(PROVIDED RECORDS)

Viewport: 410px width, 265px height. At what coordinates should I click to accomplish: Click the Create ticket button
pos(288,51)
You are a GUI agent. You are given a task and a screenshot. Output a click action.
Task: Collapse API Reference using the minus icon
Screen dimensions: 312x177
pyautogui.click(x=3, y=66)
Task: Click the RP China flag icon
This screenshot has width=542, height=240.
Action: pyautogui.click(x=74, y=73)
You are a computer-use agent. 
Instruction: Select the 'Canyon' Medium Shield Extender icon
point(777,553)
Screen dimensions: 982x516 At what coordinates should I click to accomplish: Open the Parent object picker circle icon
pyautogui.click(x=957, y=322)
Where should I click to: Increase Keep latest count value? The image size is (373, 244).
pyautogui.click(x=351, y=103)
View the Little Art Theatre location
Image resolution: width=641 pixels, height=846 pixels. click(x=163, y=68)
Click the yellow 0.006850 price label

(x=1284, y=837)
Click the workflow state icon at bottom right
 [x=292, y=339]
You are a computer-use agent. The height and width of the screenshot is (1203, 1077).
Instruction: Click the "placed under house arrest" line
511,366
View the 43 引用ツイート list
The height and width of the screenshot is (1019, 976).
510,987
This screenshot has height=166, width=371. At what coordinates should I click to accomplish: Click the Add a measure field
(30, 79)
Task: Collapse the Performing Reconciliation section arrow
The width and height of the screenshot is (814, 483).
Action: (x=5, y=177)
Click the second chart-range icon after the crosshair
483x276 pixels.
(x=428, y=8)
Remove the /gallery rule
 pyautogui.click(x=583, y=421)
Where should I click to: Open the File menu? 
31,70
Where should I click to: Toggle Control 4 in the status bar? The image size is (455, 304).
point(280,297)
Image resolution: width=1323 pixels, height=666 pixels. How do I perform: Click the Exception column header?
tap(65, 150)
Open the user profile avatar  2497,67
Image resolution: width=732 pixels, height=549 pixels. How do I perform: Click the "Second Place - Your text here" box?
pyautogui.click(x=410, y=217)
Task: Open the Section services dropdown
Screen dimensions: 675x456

(OBJECTIVE) Please copy out all of the data above, line for line, without changing anything.

(ANSWER FOR THIS EXERCISE)
Viewport: 410px width, 265px height. At what coordinates should I click to accomplish: Click the Create ticket button
pos(288,51)
You are a GUI agent. You are given a task and a screenshot. Output a click action.
Task: Collapse API Reference using the minus icon
Screen dimensions: 312x177
pyautogui.click(x=3, y=66)
Task: Click the RP China flag icon
This screenshot has width=542, height=240.
Action: pyautogui.click(x=74, y=73)
You are a computer-use agent. 
Instruction: Select the 'Canyon' Medium Shield Extender icon
point(777,553)
Screen dimensions: 982x516 At what coordinates should I click to accomplish: Open the Parent object picker circle icon
pyautogui.click(x=957, y=322)
Where should I click to: Increase Keep latest count value? The image size is (373, 244).
pyautogui.click(x=351, y=103)
View the Little Art Theatre location
Image resolution: width=641 pixels, height=846 pixels. click(x=163, y=68)
Click the yellow 0.006850 price label

(x=1284, y=837)
Click the workflow state icon at bottom right
 [x=292, y=339]
You are a computer-use agent. The height and width of the screenshot is (1203, 1077).
Instruction: Click the "placed under house arrest" line
511,366
View the 43 引用ツイート list
The height and width of the screenshot is (1019, 976).
510,987
This screenshot has height=166, width=371. At what coordinates should I click to accomplish: Click the Add a measure field
(30, 79)
Task: Collapse the Performing Reconciliation section arrow
The width and height of the screenshot is (814, 483).
Action: (x=5, y=177)
Click the second chart-range icon after the crosshair
483x276 pixels.
(x=428, y=8)
Remove the /gallery rule
 pyautogui.click(x=583, y=421)
Where should I click to: Open the File menu? 
31,70
Where should I click to: Toggle Control 4 in the status bar? The image size is (455, 304).
point(280,297)
Image resolution: width=1323 pixels, height=666 pixels. How do I perform: Click the Exception column header?
tap(65, 150)
Open the user profile avatar  2497,67
Image resolution: width=732 pixels, height=549 pixels. How do I perform: Click the "Second Place - Your text here" box?
pyautogui.click(x=410, y=217)
Task: Open the Section services dropdown
Screen dimensions: 675x456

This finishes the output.